## GIVEN REQUEST
Show each line of the records below that contains the word "height".

++++++++++++++++++++

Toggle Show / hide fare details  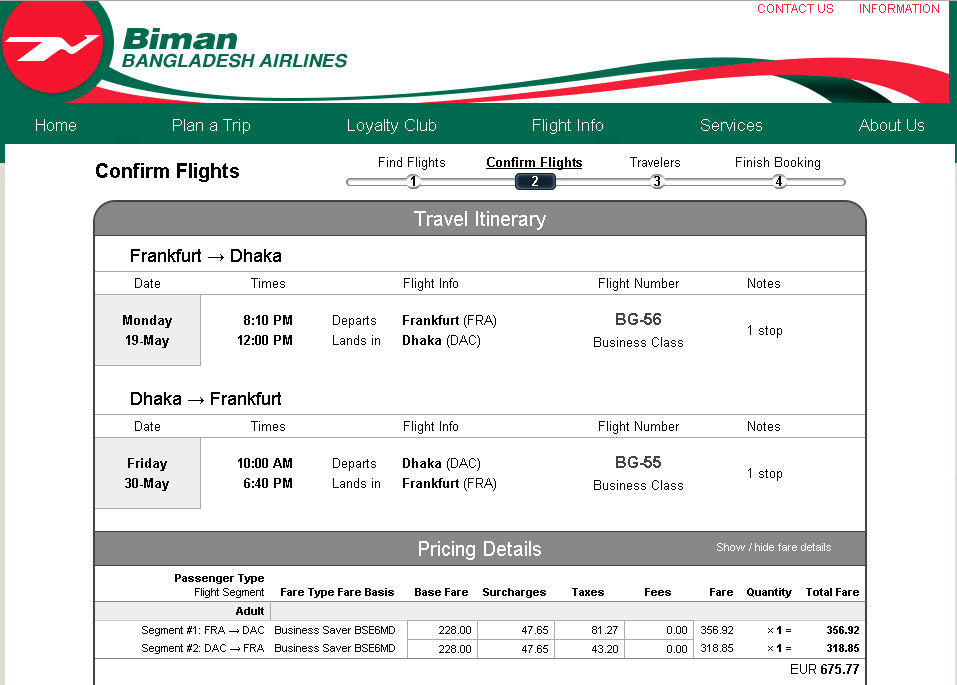pyautogui.click(x=773, y=547)
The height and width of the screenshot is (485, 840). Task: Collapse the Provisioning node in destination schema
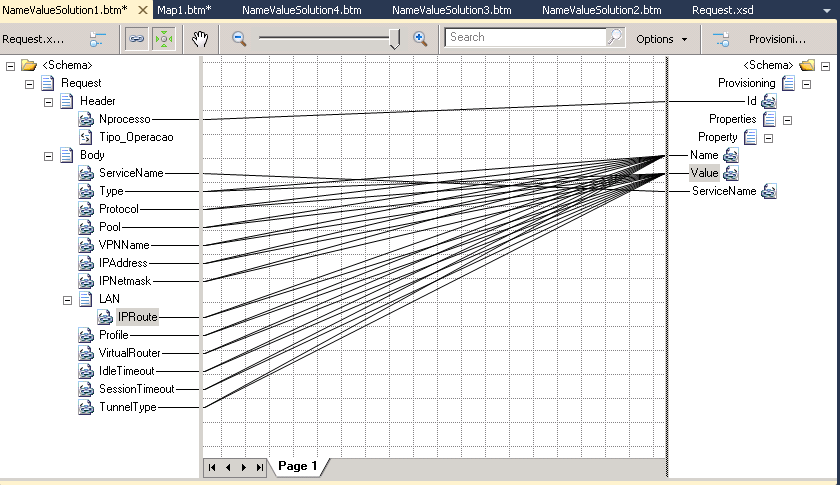pyautogui.click(x=806, y=84)
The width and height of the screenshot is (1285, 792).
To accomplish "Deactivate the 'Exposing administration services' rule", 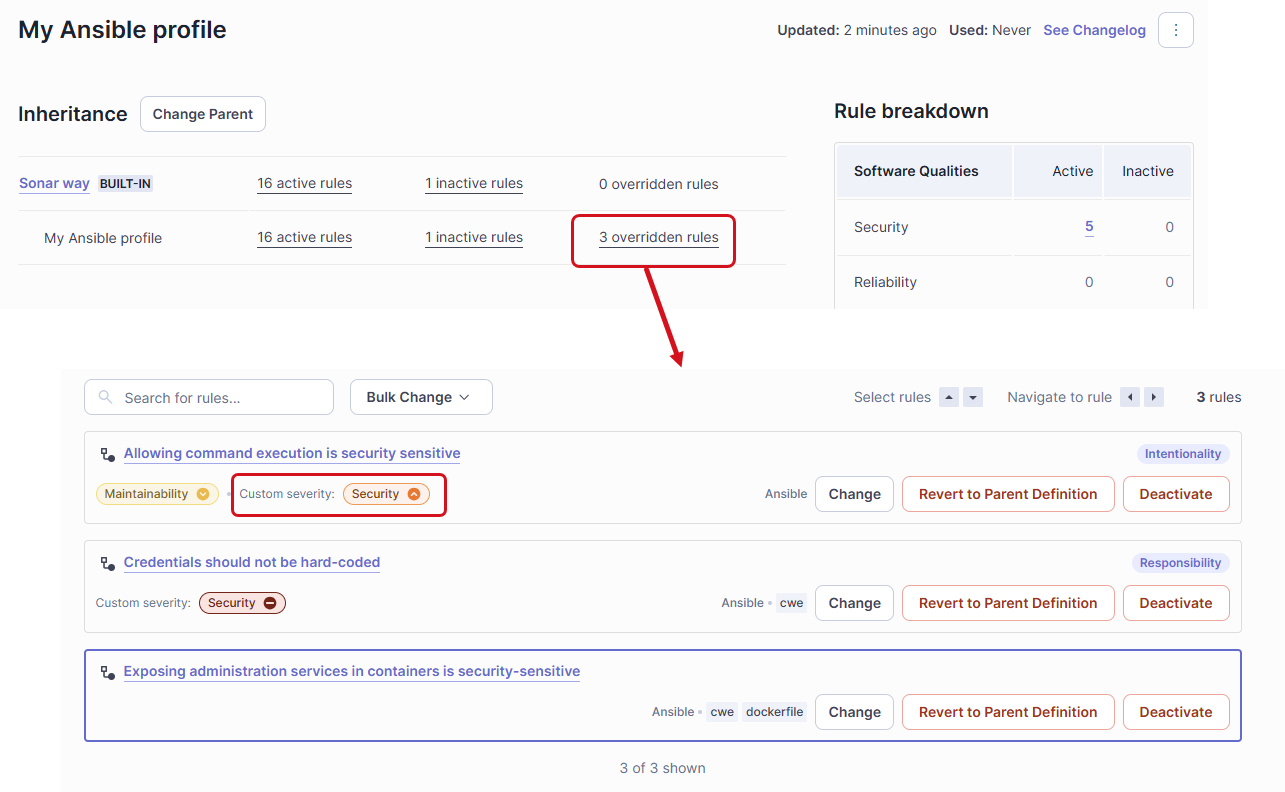I will [x=1176, y=711].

++++++++++++++++++++

## ANSWER TO THIS TASK
The height and width of the screenshot is (485, 840). Task: Collapse the Provisioning node in destination schema
The width and height of the screenshot is (1285, 792).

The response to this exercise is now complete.